_What is needed_: Convert everything from the line containing "You are a computer-use" down to the line containing "[x=97, y=1320]" in the records below into a JSON list of strings, one string per line, leaving out blank lines.

_Entries_:
• • • • • • •

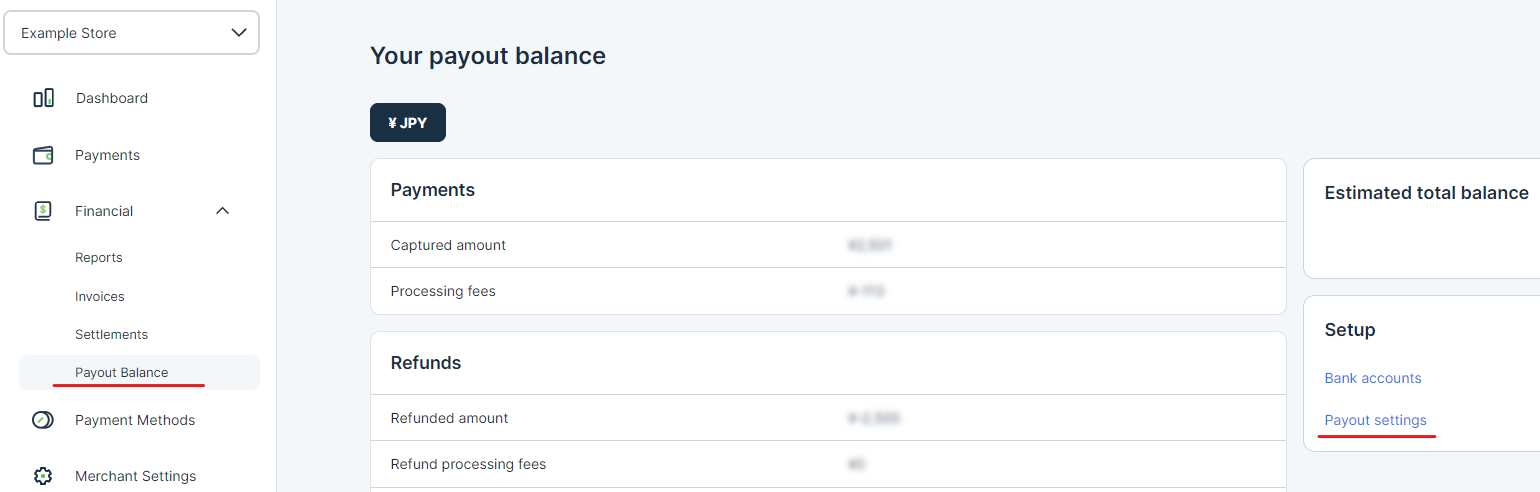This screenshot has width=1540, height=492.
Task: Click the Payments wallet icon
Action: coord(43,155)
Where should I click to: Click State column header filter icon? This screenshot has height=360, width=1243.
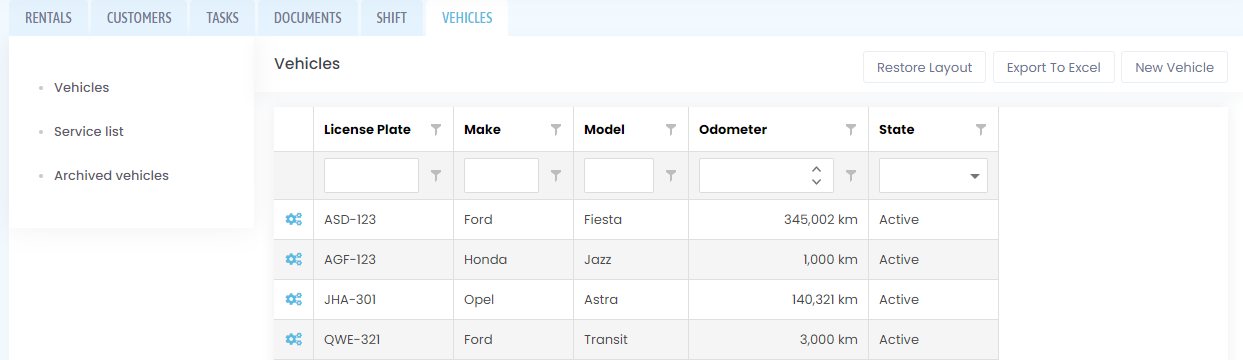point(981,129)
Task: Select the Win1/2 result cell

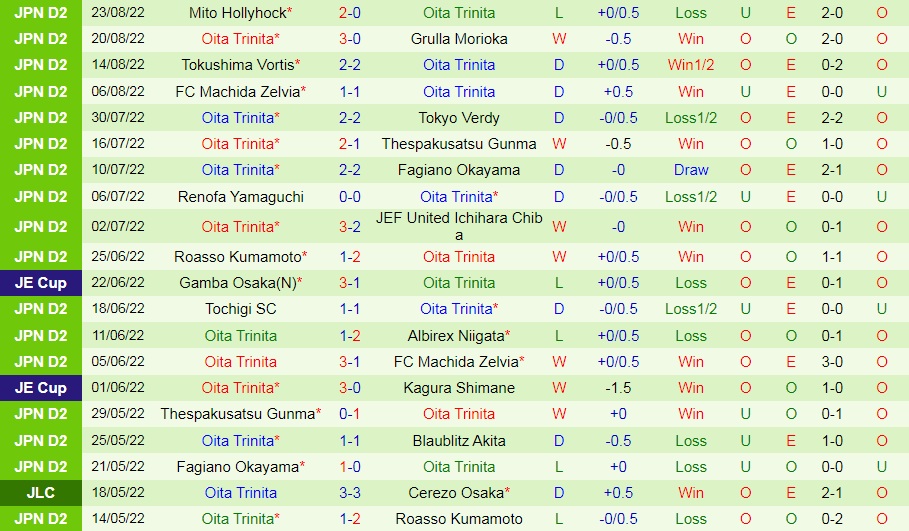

• • • • • • •

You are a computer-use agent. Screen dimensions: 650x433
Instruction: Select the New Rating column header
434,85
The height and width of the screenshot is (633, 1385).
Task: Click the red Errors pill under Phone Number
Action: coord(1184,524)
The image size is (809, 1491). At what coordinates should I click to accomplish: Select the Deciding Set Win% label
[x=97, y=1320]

• • • • • • •

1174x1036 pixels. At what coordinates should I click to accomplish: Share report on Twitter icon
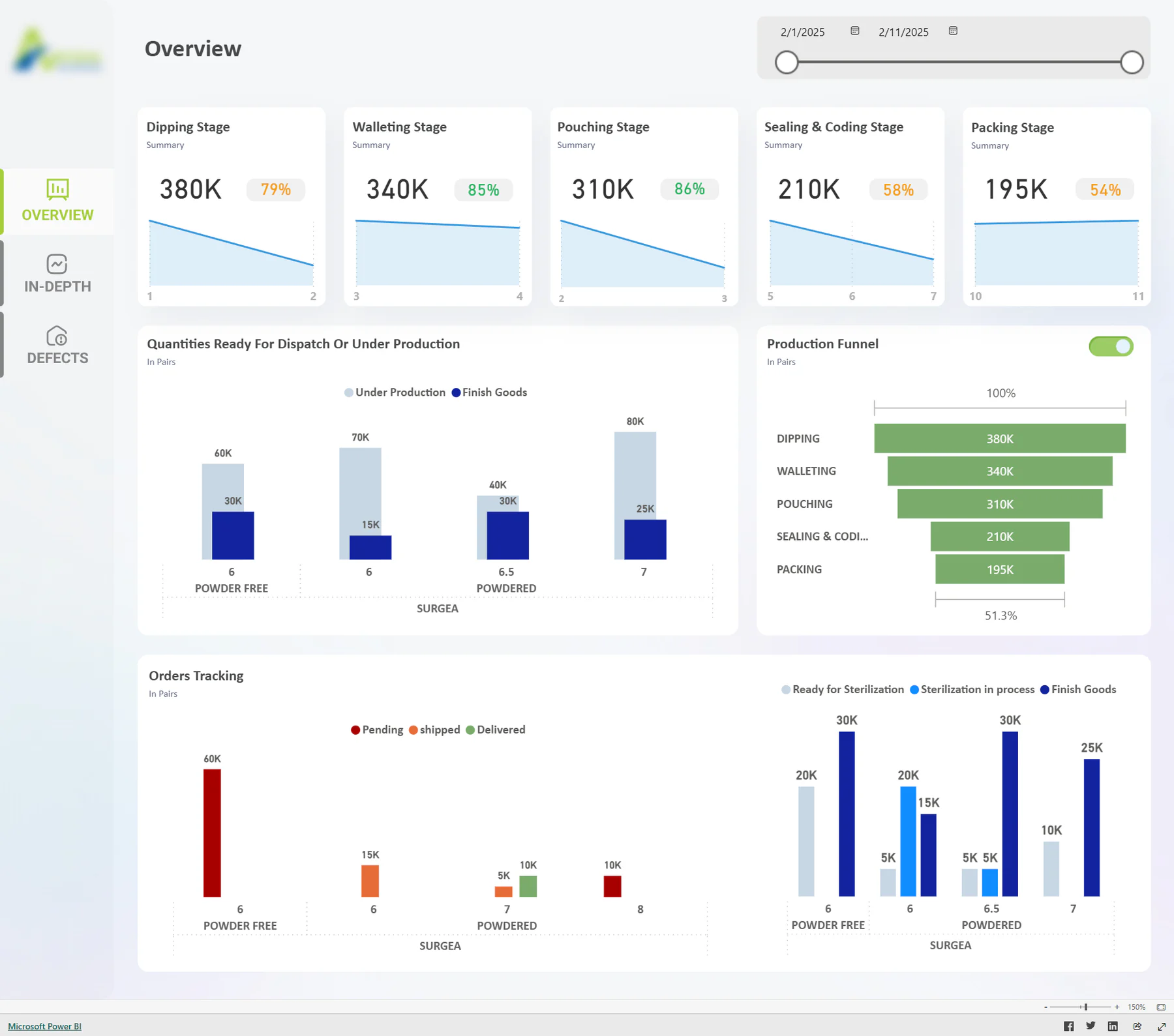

• • • • • • •

_Result of the task_:
[
  "You are a computer-use agent. Screen dimensions: 650x433",
  "Instruction: Select the New Rating column header",
  "434,85",
  "The height and width of the screenshot is (633, 1385).",
  "Task: Click the red Errors pill under Phone Number",
  "Action: coord(1184,524)",
  "The image size is (809, 1491). At what coordinates should I click to accomplish: Select the Deciding Set Win% label",
  "[x=97, y=1320]"
]